SOURCE DOCUMENT:

We present a novel approach to 2D-NMR based metabolomics and demonstrate its utility for the identification of diverse sets of small molecules that differentiate genetically distinct C. elegans strains. We show the value of this method by comparing two
daf-22 alleles to wild type (N2) worms.
daf-22 catalyzes the final step in peroxisomal fatty acid beta-oxidation to produce ascarosides, a class of small molecules that regulate dauer formation as well as several different social behaviors. Many of these ascarosides were identified by comparing 2D-NMR spectra of wild-type and
daf-22 worms using a simple overlay technique (DANS)1. However, DANS was limited to detecting highly conspicuous metabolic changes. Here we report a semi-automated method for comprehensive comparison of metabolomes that combines 2D-NMR with statistical analysis.
To investigate changes in the metabolomes associated with the
daf-22 mutation, we grew liquid cultures of wild type and two different
daf-22 mutant alleles. dqfCOSY spectra, a particularly information-rich form of 2D-NMR spectra, were acquired for both the wild-type and mutant metabolomes. A peak recognition algorithm and principle component analysis (PCA) were utilized to compare the spectra from the three C. elegans strains. Spectral back projections of principle components (PC) were visualized as COSY-like 2D spectra to connect statistical analysis with molecular structure. PCA effectively separated the spectral data sets of the three genotypes; PC1 differentiated both
daf-22 mutant alleles from wild-type C. elegans, whereas PC2 separated the two
daf-22 alleles from each other. Significantly, back projection of PC loadings onto the COSY spectra enabled identification of a large number of metabolites that were up or down regulated in the
daf-22 mutant sets.
The analysis provides insight into the role of peroxisomal beta-oxidation and ascaroside signaling in C. elegans metabolism. We highlight the wide applicability of this metabolomics approach.
(1) Pungaliya C, Srinivasan J, Fox BW, Malik RU, Ludewig AH, Sternberg PW, Schroeder FC. A shortcut to identifying small molecule signals that regulate behavior and development in Caenorhabditis elegans. Proc Natl Acad Sci U S A. 2009 May 12;106(19):7708-13.

Saved dataset items:
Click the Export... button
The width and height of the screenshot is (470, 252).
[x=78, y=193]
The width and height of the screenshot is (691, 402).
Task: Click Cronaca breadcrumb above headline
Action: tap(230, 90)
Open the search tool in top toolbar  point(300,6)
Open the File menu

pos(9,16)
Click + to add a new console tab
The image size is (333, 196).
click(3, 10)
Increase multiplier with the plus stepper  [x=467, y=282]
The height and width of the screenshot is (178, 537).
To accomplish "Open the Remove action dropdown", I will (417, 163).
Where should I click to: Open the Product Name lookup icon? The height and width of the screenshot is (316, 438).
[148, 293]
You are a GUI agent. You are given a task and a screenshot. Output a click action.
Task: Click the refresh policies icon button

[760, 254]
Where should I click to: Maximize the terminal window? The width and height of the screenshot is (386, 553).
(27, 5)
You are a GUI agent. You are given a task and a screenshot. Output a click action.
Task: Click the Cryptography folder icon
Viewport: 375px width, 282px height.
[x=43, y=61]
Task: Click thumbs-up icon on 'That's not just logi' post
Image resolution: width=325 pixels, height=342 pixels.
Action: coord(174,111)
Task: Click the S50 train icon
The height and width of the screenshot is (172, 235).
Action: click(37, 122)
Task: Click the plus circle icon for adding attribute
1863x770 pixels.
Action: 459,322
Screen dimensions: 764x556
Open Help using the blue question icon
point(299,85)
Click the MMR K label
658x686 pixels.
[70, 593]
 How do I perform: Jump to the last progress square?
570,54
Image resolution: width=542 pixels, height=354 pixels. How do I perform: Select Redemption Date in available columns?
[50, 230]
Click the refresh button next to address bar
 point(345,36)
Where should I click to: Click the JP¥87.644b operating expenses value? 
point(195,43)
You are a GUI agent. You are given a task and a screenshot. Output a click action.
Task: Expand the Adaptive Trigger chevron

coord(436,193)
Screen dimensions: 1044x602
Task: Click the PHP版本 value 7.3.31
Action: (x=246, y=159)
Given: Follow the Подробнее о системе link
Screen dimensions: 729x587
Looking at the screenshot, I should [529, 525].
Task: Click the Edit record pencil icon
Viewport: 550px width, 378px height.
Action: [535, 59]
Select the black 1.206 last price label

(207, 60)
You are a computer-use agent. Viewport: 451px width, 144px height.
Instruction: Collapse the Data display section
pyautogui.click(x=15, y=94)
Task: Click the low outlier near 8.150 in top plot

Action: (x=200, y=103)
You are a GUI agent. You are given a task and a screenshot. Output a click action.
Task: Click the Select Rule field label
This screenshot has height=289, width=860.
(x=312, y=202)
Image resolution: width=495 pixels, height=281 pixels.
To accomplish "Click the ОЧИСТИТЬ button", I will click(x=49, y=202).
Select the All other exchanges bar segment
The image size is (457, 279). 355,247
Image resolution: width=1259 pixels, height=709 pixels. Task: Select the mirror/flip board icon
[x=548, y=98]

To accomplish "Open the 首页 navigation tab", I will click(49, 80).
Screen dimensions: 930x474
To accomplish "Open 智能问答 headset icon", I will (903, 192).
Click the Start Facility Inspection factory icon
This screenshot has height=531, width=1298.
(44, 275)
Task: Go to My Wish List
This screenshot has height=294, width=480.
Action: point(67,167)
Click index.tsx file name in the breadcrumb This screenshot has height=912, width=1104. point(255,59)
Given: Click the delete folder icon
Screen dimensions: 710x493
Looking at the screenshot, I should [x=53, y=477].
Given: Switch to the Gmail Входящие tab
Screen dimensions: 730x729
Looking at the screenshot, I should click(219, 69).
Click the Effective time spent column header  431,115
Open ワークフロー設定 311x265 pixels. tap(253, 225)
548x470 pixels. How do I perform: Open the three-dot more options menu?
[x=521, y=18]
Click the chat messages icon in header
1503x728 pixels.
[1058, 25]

EXERCISES TO COMPLETE:
**1.** Summarize the C. elegans metabolomics abstract in two sentences.
**2.** Retype the part of the C. elegans metabolomics abstract that opens with the words containing "We present a" and closes with "type (N2) worms.".
**3.** According to the C. elegans metabolomics abstract, what step does daf-22 catalyze?

RESULTS:
**1.** The abstract presents a semi-automated method for comparing metabolomes that combines 2D-NMR with statistical analysis, and it demonstrates the method by comparing two daf-22 alleles to wild-type (N2) C. elegans worms. PCA of dqfCOSY spectra separated the three genotypes, and back projection of PC loadings onto the COSY spectra identified a large number of metabolites that were up or down regulated in the daf-22 mutant sets.

**2.**
We present a novel approach to 2D-NMR based metabolomics and demonstrate its utility for the identification of diverse sets of small molecules that differentiate genetically distinct C. elegans strains. We show the value of this method by comparing two
daf-22 alleles to wild type (N2) worms.

**3.** The final step in peroxisomal fatty acid beta-oxidation.